**Texte à lire:**
########################################

Netto Décor (SARL), Netto Service (SARL)

Défendeur :

Ouest Service Nettoyage (Sté)

COMPOSITION DE LA JURIDICTION

Président :

M. Bonne

Conseillers :

Mme Varin, M. Le Henaff

Avoués :

Mes Sebire, Parrot

Avocats :

Mes Berthout, Lepasteur

T. com. Vire, du 16 juill. 1991

16 juillet 1991

La Société Ouest Service Nettoyage (OSN) a employé Monsieur Auvray de 1974 jusqu'au 25 novembre 1989, date de son licenciement, comme responsable des rapports avec la clientèle, de la prise d'ordres des travaux, de gestion administrative et de coordination. Le contrat de travail comprenait une clause de non-concurrence par laquelle Monsieur Auvray s'est engagé à n'exercer aucune activité similaire à celle qu'il a été amené à exercer pendant une période de deux ans à partir du jour où il quitterait la société OSN et dans un rayon de 200 km.

########################################

**Données sources:**
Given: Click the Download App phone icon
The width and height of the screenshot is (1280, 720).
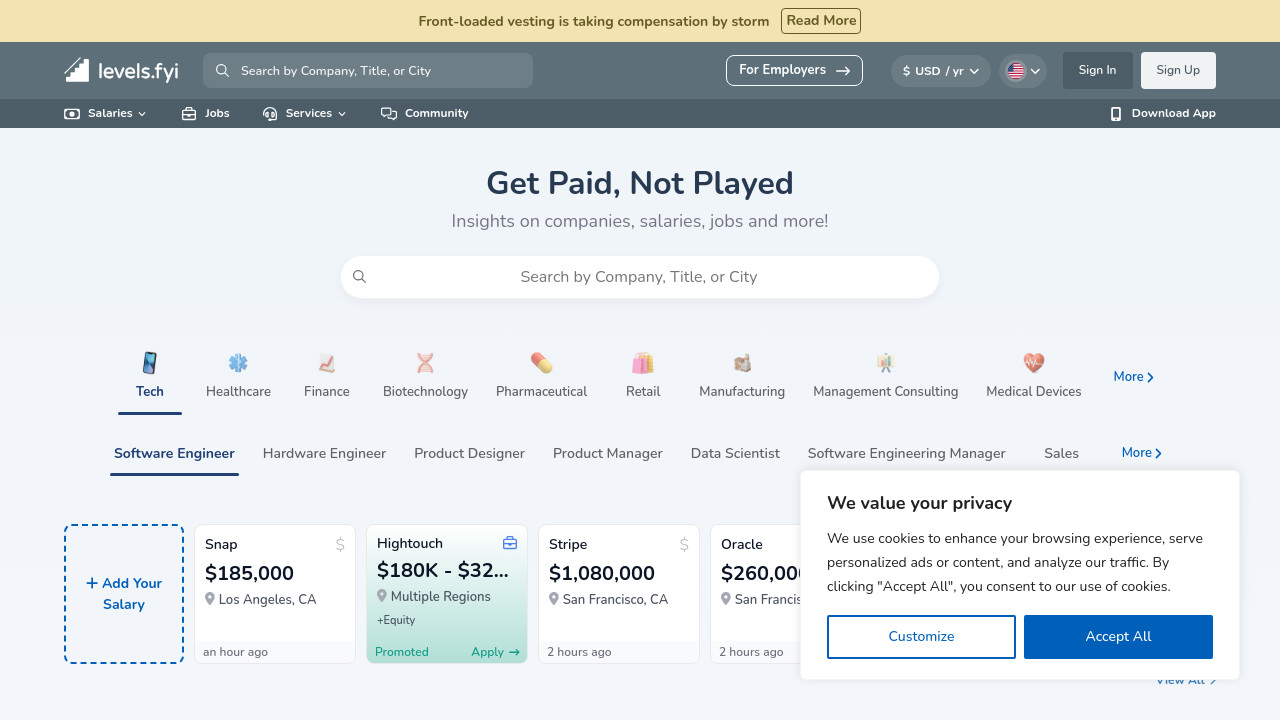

########################################

Recopiez à l'identique, s'il vous plaît, le passage du texte à lire ci-dessus qui commence aux mots « Mes Sebire, Parrot » et s'arrête après « rayon de 200 km. ».

**Solution rédigée:**
Mes Sebire, Parrot

Avocats :

Mes Berthout, Lepasteur

T. com. Vire, du 16 juill. 1991

16 juillet 1991

La Société Ouest Service Nettoyage (OSN) a employé Monsieur Auvray de 1974 jusqu'au 25 novembre 1989, date de son licenciement, comme responsable des rapports avec la clientèle, de la prise d'ordres des travaux, de gestion administrative et de coordination. Le contrat de travail comprenait une clause de non-concurrence par laquelle Monsieur Auvray s'est engagé à n'exercer aucune activité similaire à celle qu'il a été amené à exercer pendant une période de deux ans à partir du jour où il quitterait la société OSN et dans un rayon de 200 km.